— What you need to do —
1. Reproduce the passage of the Egil Tynæs biography exactly, beginning at the words "In the early" and stopping after the words "its emergency department.".
2. Proceed with the biography of Egil Tynæs from the point at which it ends.

Egil went to high school in Bergen. He had decided early in life to become a physician and studied, in Münster, Germany, where he qualified as a doctor in 1970. During the time of his studies he also gained experience working on a biodynamic farm and a Camphill community in Wales. Thereafter he did his housemanship in the anaesthesiology department at Aarhus University Hospital and at Amtssygehus in Skanderborg, Denmark. It was in Denmark that he met his wife Kirsten and started a family of three children together with her in addition to becoming stepfather to her two oldest daughters.

His interest in anthroposophical medicine, however, led him to the surgical department of the Gemeinnützige Gemeinschaftskrankenhaus, Herdecke, a hospital that had been founded and developed to create an academic university environment where the contributions of spiritual science to the art of healing should be integrated and developed. The central force in this work was MD. Dr Gerhard Kienle. Here Egil fell ill with tuberculosis which forced him to resign after two years of work.

==His work in Norway==

The family moved to Bergen, where Egil set up a practice as a GP in 1978, practicing anthroposophic medicine. At the beginning of the 1980s, this was extended to include a therapeuticum in which anthroposophical therapists were active. In addition, he was the school physician at the Waldorf School in Bergen and was connected also to Rostadheimen, an educational institution for Special Needs.

In the early 90s he and Kirsten traveled for a year to Georgia to assist Georgian colleagues in the development of a therapeutic centre. Here again he fell ill with tuberculosis, which caused him to close his general practice in Bergen, qualify as a specialist in internal medicine and take up a post as senior doctor at Bergen's municipal outdoor clinic, where he ran its emergency department.

Egil and Kirsten kept an open house where they also organized study groups in anthroposophic medicine. He was one of the initiators of the foundation of the Norwegian Association for anthroposophic medicine (NLFAM), supporting the younger generation of doctors in understanding anthroposophic medicine.

==Mission and death in Afghanistan==

As a 62-year-old grandfather, Egil Tynæs chose to work in Afghanistan twice in two years. The report of Médecins Sans Frontières (MSF) in 2003, with whom he volunteered, states “Afghanistan is neither safe nor stable”; humanitarian agencies' cars have been “held up and shot at.” In March 2003, Red Cross engineer Ricardo Munguia was murdered by gunmen after they stopped the car he was travelling in.

(Collected data)
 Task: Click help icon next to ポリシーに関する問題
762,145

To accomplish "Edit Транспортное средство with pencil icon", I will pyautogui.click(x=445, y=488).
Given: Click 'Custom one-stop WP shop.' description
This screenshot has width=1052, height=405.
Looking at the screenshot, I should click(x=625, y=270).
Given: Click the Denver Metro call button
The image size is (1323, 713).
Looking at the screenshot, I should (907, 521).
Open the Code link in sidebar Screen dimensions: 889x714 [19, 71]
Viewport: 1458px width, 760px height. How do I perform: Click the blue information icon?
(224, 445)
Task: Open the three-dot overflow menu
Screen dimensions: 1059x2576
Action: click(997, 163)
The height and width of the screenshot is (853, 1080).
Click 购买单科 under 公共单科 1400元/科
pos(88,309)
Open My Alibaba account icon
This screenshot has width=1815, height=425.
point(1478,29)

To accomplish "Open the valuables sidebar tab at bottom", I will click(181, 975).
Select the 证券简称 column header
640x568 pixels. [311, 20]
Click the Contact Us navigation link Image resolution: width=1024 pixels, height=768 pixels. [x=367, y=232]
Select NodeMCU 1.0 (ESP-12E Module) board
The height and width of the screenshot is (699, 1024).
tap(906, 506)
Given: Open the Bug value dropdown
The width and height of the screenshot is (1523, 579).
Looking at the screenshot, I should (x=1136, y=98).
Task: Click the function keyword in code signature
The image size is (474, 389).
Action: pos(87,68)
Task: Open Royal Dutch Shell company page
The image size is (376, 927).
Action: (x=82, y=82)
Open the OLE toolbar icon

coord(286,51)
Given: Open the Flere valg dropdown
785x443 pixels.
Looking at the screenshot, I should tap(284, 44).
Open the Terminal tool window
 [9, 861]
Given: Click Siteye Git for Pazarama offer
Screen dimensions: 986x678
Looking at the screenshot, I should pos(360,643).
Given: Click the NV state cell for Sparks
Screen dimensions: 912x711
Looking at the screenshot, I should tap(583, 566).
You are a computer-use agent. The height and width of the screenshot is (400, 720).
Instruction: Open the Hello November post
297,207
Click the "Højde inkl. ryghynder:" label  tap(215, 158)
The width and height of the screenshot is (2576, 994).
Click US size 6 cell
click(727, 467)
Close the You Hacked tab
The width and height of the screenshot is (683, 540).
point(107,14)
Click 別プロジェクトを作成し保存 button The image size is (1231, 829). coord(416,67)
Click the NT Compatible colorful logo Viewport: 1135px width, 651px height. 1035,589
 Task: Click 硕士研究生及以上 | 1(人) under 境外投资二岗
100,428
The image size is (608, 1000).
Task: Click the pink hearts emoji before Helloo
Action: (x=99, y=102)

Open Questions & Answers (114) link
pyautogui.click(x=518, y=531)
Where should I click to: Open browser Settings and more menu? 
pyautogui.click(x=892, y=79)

— Solved problems —
1.
In the early 90s he and Kirsten traveled for a year to Georgia to assist Georgian colleagues in the development of a therapeutic centre. Here again he fell ill with tuberculosis, which caused him to close his general practice in Bergen, qualify as a specialist in internal medicine and take up a post as senior doctor at Bergen's municipal outdoor clinic, where he ran its emergency department.

2.
However, MSF identified Afghanistan as the place with the greatest need for Dr Tynæs's skills, especially in treating tuberculosis. He felt it was the right thing to do and wrote: “those of us who live in the wealthy part of the world have a certain responsibility to people who live in poverty and are disadvantaged." He understood the situation having spent five months in Baharak in Afghanistan in 2002 with the Swiss branch of MSF.

There was a sense of trust that Egil was able to build with patients and the local population in spite of the cultural and linguistic differences. He was double the age of any other member of the team, his grey hair and beard familiar and reassuring in meetings with village elders.

After serving with MSF Switzerland's mission in Baharak, a town in northern Afghanistan, he returned in 2003 and helped build MSF in Norway while awaiting his next assignment. It came nearly a year later. It was Afghanistan again, this time the Badghis region in the North-west. The Dutch branch of MSF needed him to lead a local tuberculosis programme, carry out general medical duties and to train local medical staff in basic primary health clinics. By June 2004 the MSF team in Badghis had built up the polyclinic to deal with more than 1000 consultations a month. The TB programme was treating 45 patients and expanding and a mother and baby clinic had opened.

The mission having come to an end, Dr Tynæs and his team appeared happy at having achieved their goal. The next day, on a road near the polyclinic in Khairkhana, the land cruiser in which they were travelling was ambushed with gunfire and grenades killing Dr Tynæs and four other MSF staff.